Surely an author can decide to re-publish the I-D contents under
different licenses somewhere else or later.  But that does not
impair the rights previously granted to the IETF in any way.


What is necessary, however, for the transfer of rights according to
rfc2026 section 10 to have happened, is that the I-D submitter was
in posession of (or entitled to) grant/transfer these rights.  
Only when the I-D submitter did not have that rights when he submitted
the document, would require the IETF to stop re-distribution the I-D
when it became aware of this (and found itself unable to retroactively
obtain the necessary rights from the rightful owner).


-Martin


Re: Draft IESG Statement on Removal of an Internet-Draft from the IETF Web Site

2012-09-19 Thread John Levine
>Utility can determine whether it's worth the effort/expense to run a 
>public archive, but your utility never undermines my rights as an author.

We're very deep into Junior Lawyer territory here.

You might want to review RFC 3978, section 3.3a, in which contributors
make a:

  perpetual, irrevocable, non-exclusive, royalty-free, world-wide
  right and license to the ISOC and the IETF under all intellectual
  property rights in the Contribution:

This is unrelated to how long I-D's stay in the public archive.  If
you're not willing to accept those terms including the perpetual and
irrevocable part, you really shouldn't be submitting I-Ds or sending
mail to IETF mailing lists.

R's,
John


Re: Draft IESG Statement on Removal of an Internet-Draft from the IETF Web Site

2012-09-19 Thread Joe Touch



On 9/19/2012 11:24 AM, John Levine wrote:

Utility can determine whether it's worth the effort/expense to run a
public archive, but your utility never undermines my rights as an author.


We're very deep into Junior Lawyer territory here.


I'm not. I'm simply refuting *any* argument that starts with "because 
it's useful to the community".


There are other arguments - that lawyers will make - that depend on the 
particular boilerplate used, when the ID was published, whether 
click-based copyright transfer holds up, and so forth.

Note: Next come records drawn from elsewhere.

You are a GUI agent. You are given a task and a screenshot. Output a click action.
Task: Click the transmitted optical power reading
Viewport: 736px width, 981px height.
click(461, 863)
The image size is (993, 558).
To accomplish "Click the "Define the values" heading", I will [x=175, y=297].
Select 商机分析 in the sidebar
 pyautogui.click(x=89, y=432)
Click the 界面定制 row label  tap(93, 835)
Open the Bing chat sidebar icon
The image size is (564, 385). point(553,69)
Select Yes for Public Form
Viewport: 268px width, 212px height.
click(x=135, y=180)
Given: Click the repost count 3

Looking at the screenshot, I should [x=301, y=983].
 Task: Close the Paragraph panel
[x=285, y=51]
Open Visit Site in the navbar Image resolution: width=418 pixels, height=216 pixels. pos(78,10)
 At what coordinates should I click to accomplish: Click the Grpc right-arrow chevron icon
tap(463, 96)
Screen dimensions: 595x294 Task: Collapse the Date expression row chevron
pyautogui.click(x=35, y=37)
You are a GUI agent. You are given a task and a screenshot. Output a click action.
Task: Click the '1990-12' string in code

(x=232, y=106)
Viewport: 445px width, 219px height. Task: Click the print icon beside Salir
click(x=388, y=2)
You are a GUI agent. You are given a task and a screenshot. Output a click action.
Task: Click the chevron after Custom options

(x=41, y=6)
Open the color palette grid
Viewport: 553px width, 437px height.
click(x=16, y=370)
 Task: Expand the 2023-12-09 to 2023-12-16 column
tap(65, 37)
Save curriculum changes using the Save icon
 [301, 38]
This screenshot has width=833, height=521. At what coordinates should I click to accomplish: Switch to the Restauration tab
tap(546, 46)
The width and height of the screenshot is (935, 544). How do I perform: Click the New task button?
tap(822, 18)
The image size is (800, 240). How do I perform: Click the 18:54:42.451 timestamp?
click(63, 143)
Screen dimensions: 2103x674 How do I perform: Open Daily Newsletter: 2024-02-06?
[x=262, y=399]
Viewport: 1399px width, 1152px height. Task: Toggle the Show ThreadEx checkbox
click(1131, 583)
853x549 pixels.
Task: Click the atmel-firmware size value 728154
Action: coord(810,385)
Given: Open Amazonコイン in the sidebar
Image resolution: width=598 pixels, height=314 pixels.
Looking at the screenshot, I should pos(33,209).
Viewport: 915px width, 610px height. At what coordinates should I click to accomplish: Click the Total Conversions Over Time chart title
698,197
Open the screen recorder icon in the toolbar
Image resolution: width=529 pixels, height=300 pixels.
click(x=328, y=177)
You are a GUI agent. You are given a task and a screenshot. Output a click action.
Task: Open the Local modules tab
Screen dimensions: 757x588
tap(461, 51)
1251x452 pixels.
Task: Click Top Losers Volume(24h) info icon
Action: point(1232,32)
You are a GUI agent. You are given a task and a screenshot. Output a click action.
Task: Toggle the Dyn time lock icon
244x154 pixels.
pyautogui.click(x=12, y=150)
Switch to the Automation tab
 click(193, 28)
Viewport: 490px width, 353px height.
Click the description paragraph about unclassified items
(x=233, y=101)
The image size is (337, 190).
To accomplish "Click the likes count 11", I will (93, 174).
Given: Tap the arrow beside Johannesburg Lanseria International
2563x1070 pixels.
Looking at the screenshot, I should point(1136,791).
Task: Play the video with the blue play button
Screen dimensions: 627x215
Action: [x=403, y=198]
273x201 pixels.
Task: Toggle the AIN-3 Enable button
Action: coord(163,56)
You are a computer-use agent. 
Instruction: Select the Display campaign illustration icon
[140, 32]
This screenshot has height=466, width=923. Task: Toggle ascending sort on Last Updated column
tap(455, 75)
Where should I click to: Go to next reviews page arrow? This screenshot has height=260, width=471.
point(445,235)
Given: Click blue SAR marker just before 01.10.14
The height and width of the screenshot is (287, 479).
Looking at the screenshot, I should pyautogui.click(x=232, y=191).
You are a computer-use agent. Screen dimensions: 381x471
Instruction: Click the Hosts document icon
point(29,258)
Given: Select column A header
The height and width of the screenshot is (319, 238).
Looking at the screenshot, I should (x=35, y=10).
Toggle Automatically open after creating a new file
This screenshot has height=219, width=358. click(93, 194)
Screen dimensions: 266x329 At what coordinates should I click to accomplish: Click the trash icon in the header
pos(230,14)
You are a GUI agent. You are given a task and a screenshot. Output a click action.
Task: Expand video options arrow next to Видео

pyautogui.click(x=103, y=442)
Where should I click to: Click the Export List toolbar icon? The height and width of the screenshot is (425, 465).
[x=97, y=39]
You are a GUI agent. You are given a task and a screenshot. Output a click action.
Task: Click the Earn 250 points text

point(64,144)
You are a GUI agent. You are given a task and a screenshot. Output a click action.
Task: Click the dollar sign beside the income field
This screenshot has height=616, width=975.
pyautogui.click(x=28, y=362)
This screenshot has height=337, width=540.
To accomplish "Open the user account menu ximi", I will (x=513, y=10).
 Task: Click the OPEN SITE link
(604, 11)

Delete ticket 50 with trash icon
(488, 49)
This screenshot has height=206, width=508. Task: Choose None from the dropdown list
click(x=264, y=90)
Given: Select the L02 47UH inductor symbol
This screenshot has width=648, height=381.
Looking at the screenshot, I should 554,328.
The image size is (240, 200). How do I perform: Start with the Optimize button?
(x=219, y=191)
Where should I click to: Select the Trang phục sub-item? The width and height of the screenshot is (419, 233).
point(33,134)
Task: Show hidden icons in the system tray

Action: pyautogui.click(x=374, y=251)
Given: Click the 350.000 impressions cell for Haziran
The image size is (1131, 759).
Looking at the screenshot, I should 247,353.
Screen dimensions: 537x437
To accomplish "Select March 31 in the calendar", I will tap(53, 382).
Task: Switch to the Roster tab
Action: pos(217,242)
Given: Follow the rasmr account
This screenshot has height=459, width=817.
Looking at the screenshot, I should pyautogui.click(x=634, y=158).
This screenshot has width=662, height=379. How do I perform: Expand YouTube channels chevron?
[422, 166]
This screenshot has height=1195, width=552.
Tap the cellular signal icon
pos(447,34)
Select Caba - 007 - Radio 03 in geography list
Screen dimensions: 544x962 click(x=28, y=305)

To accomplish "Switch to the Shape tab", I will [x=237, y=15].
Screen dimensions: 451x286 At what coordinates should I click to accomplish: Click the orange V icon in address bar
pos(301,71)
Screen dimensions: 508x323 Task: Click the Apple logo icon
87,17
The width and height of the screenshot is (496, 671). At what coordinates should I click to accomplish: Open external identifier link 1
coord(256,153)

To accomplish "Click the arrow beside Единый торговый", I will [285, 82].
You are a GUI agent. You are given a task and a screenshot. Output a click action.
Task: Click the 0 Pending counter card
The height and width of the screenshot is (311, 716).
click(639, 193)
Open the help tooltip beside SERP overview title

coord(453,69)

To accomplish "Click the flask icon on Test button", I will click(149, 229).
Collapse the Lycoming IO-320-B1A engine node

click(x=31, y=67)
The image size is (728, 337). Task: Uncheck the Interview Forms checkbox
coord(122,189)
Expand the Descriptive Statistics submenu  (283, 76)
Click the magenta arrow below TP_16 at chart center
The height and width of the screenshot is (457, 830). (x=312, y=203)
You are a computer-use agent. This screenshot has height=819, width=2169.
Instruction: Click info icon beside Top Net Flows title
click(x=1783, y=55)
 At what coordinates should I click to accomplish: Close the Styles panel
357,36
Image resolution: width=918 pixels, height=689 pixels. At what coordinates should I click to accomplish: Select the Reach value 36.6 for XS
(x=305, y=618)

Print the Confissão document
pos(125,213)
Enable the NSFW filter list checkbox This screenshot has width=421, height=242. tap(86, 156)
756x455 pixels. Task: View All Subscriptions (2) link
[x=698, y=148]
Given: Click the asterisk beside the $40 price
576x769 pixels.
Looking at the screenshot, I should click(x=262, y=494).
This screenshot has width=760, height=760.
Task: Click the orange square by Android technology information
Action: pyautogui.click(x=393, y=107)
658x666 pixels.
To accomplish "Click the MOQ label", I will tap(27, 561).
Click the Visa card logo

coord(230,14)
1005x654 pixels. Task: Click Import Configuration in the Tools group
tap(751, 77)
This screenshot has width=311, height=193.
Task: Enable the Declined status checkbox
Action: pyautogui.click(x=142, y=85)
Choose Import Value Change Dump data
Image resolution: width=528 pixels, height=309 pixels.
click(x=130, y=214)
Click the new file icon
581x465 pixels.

But utility doesn't drive the law. There are rights -rights of the 
author, and rights of the copyright holder - which are protected here, 
and they trump any perceived benefit to the community.


Joe


Re: Draft IESG Statement on Removal of an Internet-Draft from the IETF Web Site

2012-09-19 Thread Carsten Bormann
On Sep 19, 2012, at 22:28, Joe Touch  wrote:

> I'm simply refuting *any* argument that starts with "because it's useful to 
> the community".

Interestingly, these kinds of arguments are the only ones I'm interested in.

Until there is a court decision impacting this usefulness (or one can be 
reasonably expected), the legal angle is simply irrelevant.

(Just keeping the thread alive so it doesn't seem that everybody agrees with 
the strangely luddite position taken here.)

Grüße, Carsten



Re: Draft IESG Statement on Removal of an Internet-Draft from the IETF Web Site

2012-09-19 Thread John Levine
In article <505a2b08.70...@isi.edu> you write:
>
>
>On 9/19/2012 11:24 AM, John Levine wrote:
>>> Utility can determine whether it's worth the effort/expense to run a
>>> public archive, but your utility never undermines my rights as an author.
>>
>> We're very deep into Junior Lawyer territory here.
>
>I'm not. I'm simply refuting *any* argument that starts with "because 
>it's useful to the community".

Could you answer the question, please?  Are you saying that you are
unaware, or do not believe that you have already given the IETF a
permanent license for all of your I-Ds and all your other IETF
contributions, which means it can publish them any way it wants
whether you like it or not?

This horse left the barn so long ago that the barn has long since
been torn down and replaced by a parking lot.